- Pupils who are showing early signs of anxiety, depression or self-harm will be able to receive specialist help at school. A pilot scheme is being launched in Wales where NHS staff will be on hand to give better mental health support.
- The UK National Institute for Health and Care Excellence (Nice) has named areas in southern England and the Scottish Highlands as being high risk regions for Lyme disease. However, the body also warned that infection can occur in many other places.
- A study has found that people in the UK spend more than twice as much time on the toilet every week as they do exercising. Adults clock up an average of 3 hours and 9 minutes on their loos per week – but spend just 90 minutes exercising.
News on Health Professional Radio. Today is the 27th of September 2017. Read by Tabetha Moreto. Health News
Pupils who are showing early signs of anxiety, depression or self-harm will be able to receive specialist help at school. A pilot scheme is being launched in Wales where NHS staff will be on hand to give better mental health support. They can help spot problems early and ensure a child has the right care. The one point four million pounds, two-year Welsh Government trial will take place across north east and south east Wales and Ceredigion.A week ago, the National Education Union urged the Welsh Government to introduce wellbeing officers into schools.
In the twelve months to October two thousand sixteen, there were nineteen thousand referrals to Child and Adolescent Mental Health Services in Wales – a three thousand rise on the previous year.
Some children feel under pressure to do well in exams while others have said they are being bullied through social media. But a UK-wide benchmarking of specialist CAMHS in two thousand sixteen indicated about a third of all referrals were inappropriate. Carol Phillips, student support and child protection officer at Crickhowell High School in Powys, said she had noticed a big change over the years. She added; “In today’s society for young people they are faced with so many challenges. I think social media has had a major impact on how this generation are.’’
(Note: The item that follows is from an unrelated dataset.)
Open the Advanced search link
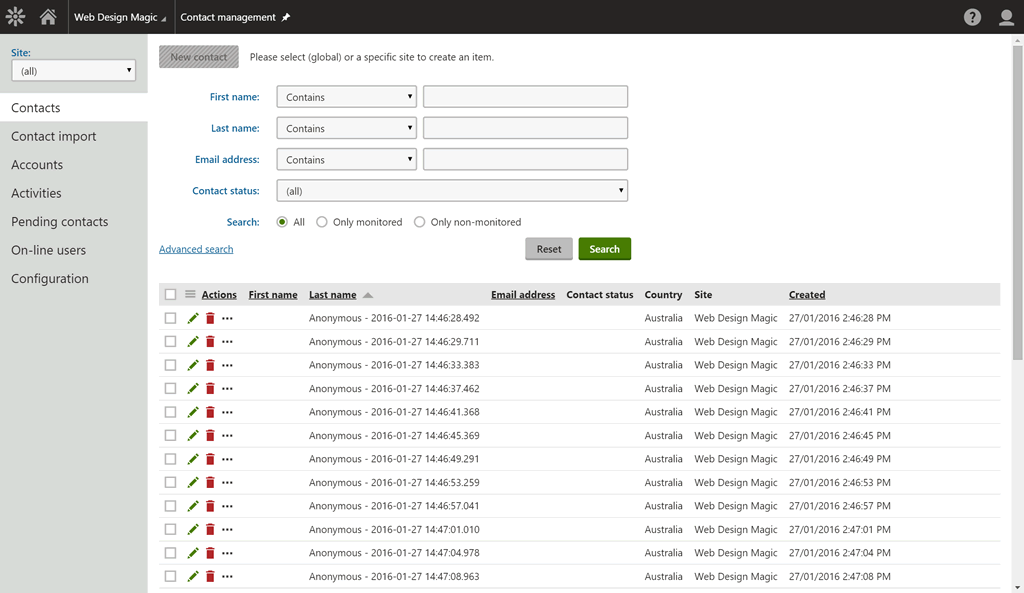 (x=196, y=249)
Doctor Dave Williams, divisional director of family and therapy services at Aneurin Bevan University Health Board, said there was concern about the number of children needing mental health help. He added: “There are lots of people who have mental health problems, not all of whom have mental illness. CAMHS has come under a lot of pressure to be able to be the solution to some of these problems.’’
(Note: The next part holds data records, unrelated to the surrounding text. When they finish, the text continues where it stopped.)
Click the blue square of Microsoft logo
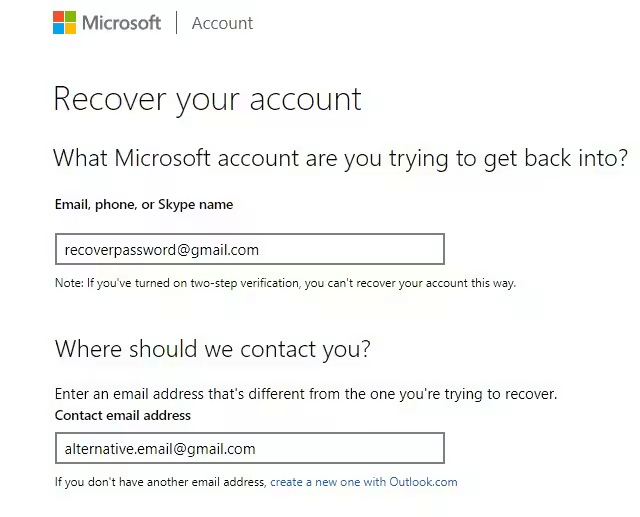Screen dimensions: 640x517 point(59,29)
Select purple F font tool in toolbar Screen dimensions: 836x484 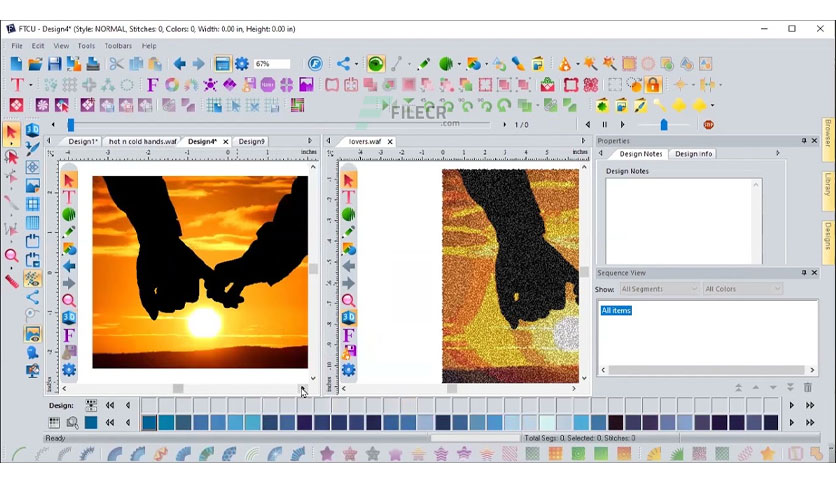tap(152, 84)
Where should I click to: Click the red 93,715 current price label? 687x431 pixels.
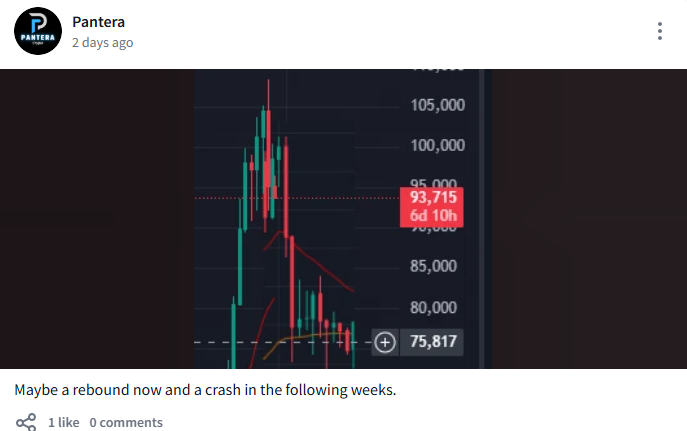[433, 198]
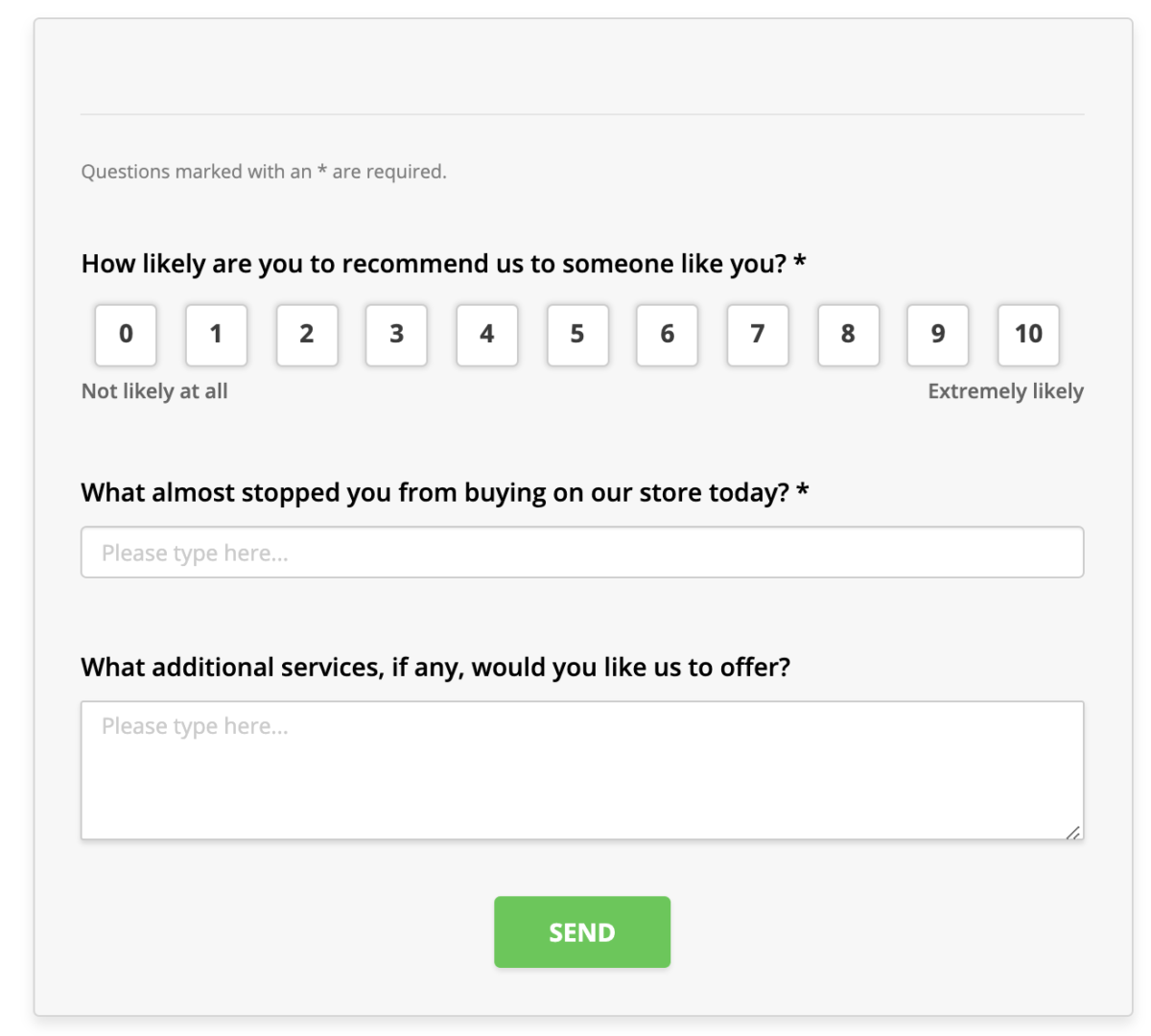Select rating 0 on the recommendation scale
The width and height of the screenshot is (1151, 1036).
click(x=125, y=335)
The United Kingdom’s National Institute for Health and Care Excellence (Nice) has named areas in southern England and the Scottish Highlands as being high risk regions for Lyme disease. However, the body also warned that infection can occur in many other places. Around two thousand to three thousand new cases of Lyme disease are thought to occur in England and Wales every year. But in a draft guideline, Nice said that prevalence data is incomplete, and the body has called for a large study into Lyme disease in the UK.
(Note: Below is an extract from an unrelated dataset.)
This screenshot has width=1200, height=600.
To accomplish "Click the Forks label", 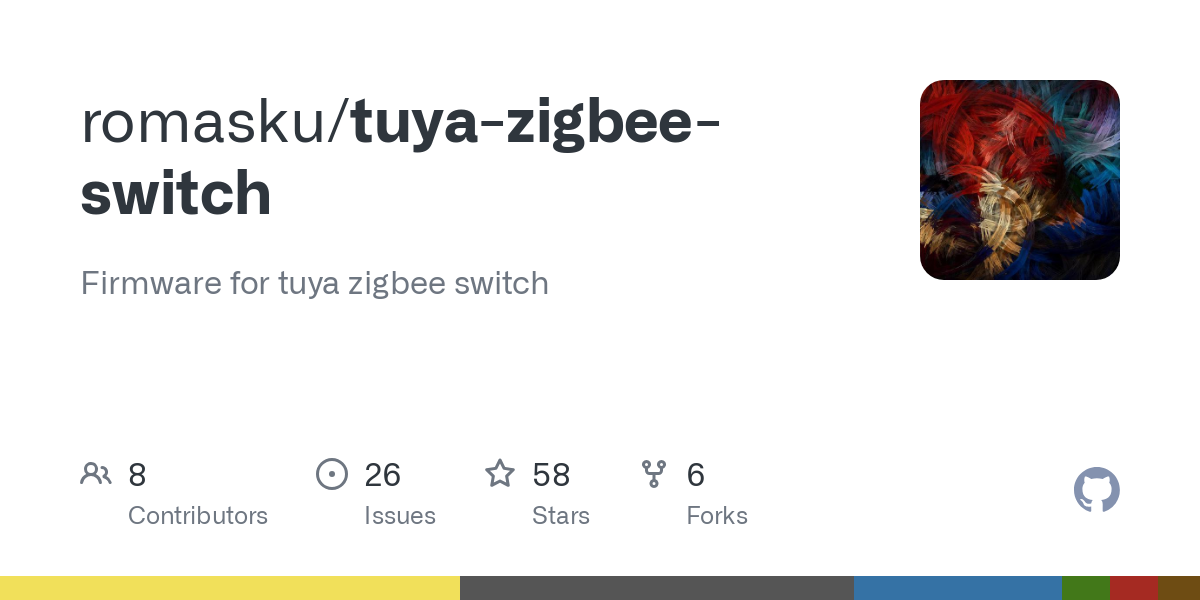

Lyme disease is a bacterial infection spread by ticks, and can lead to conditions like meningitis, facial paralysis or heart failure if left untreated. UK areas known to have a particularly high population of ticks include Exmoor, the New Forest, the South Downs, the Lake District, the North York Moors, and the Scottish Highlands. Not everyone who gets bitten by a tick will be infected with Lyme disease, as only a small proportion carry the bacteria that cause the condition. However, Nice has suggested that cases of Lyme disease are underestimated in the UK because family doctors and hospital clinicians are not required to report the number of cases they see.
One of the clearest signs of Lyme infection are characteristic “bulls eye” lesions around the site of a tick bite, although in some countries this is also caused by a different type of tick-borne infection that requires different treatment. Nice is recommending that GPs prescribe antibiotics to treat the condition, but that patients be referred to a specialist if symptoms persist.
A study has found that people in the UK spend more than twice as much time on the toilet every week as they do exercising. Adults clock up an average of three hours and nine minutes on their loos per week – but spend just ninety minutes exercising. A quarter of people exercise for thirty minutes or less each week, while two-thirds of Brits sit down for at least six hours a day, the survey showed. The poll of two thousand adults for fitness organisation UKactive also revealed that only twelve percent of people know how much exercise is needed for good health.
The NHS recommends that adults do one hundred fifty minutes per week of moderate intensity exercise, such as cycling, swimming or brisk walking.
But it seems that social media can motivate younger people to exercise, although it has less influence on older age groups. Almost half of eighteen to twenty four-year-olds admitted that seeing friends and celebrities post exercise shots or videos on Instagram had a positive impact on their motivation. Steven Ward, chief executive of UKactive, said: “Humans are made to move, but modern living has stripped physical activity out of our lives to the point where we pass more time spending a penny than we do getting sweaty.
According to UKactive, a lack of exercise claims thirty seven thousand lives each year and costs the UK twenty billion pounds.